Start of Dataset records

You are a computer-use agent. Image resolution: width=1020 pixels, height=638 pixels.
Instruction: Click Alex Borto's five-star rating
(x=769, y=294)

End of Dataset records
Start of Dataset records

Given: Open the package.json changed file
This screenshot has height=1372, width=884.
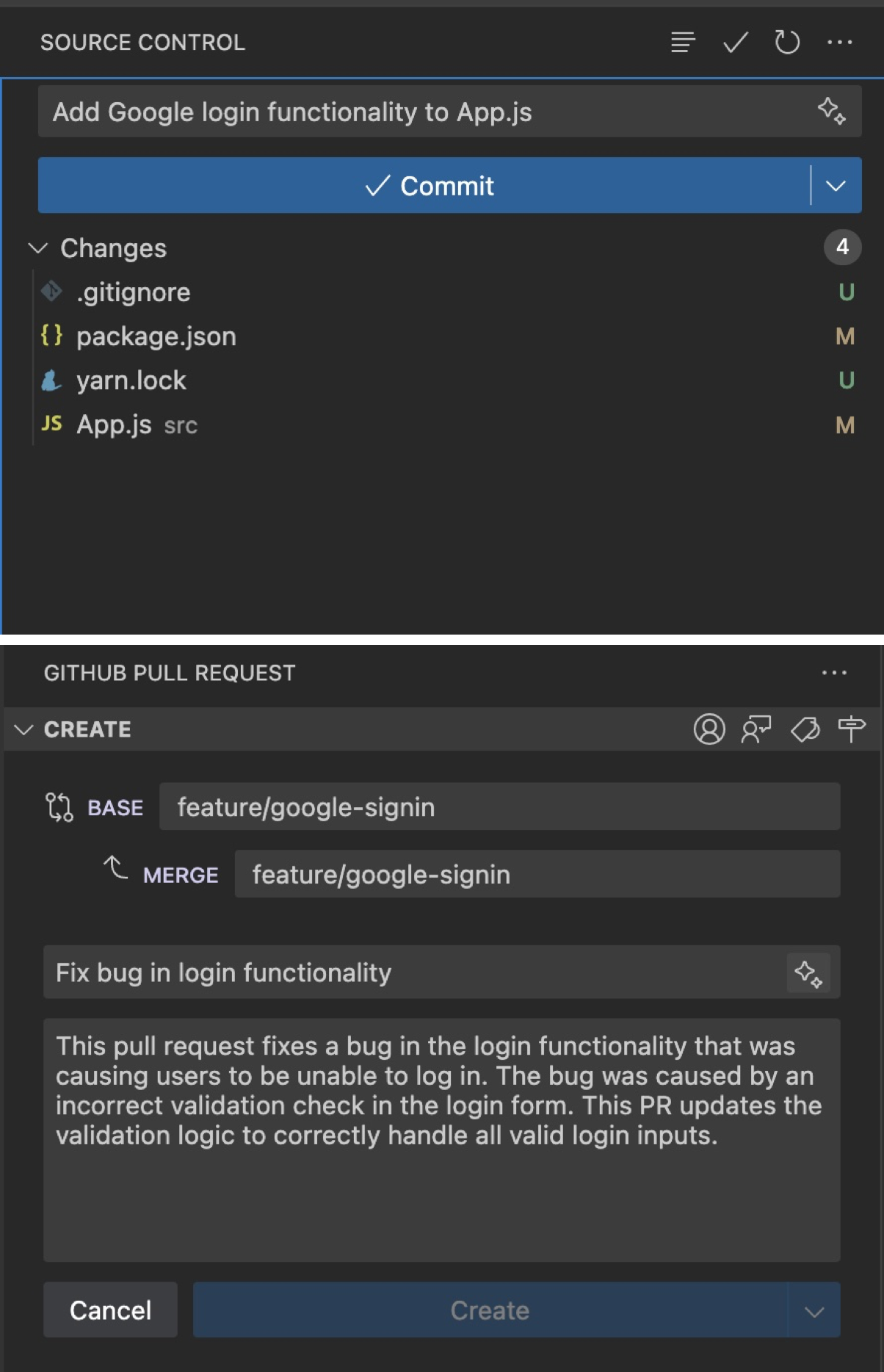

End of Dataset records

Would you please return every line in the listing where "width" shows up?

Solved exercise:
You are a computer-use agent. Image resolution: width=1020 pixels, height=638 pixels.
This screenshot has height=1372, width=884.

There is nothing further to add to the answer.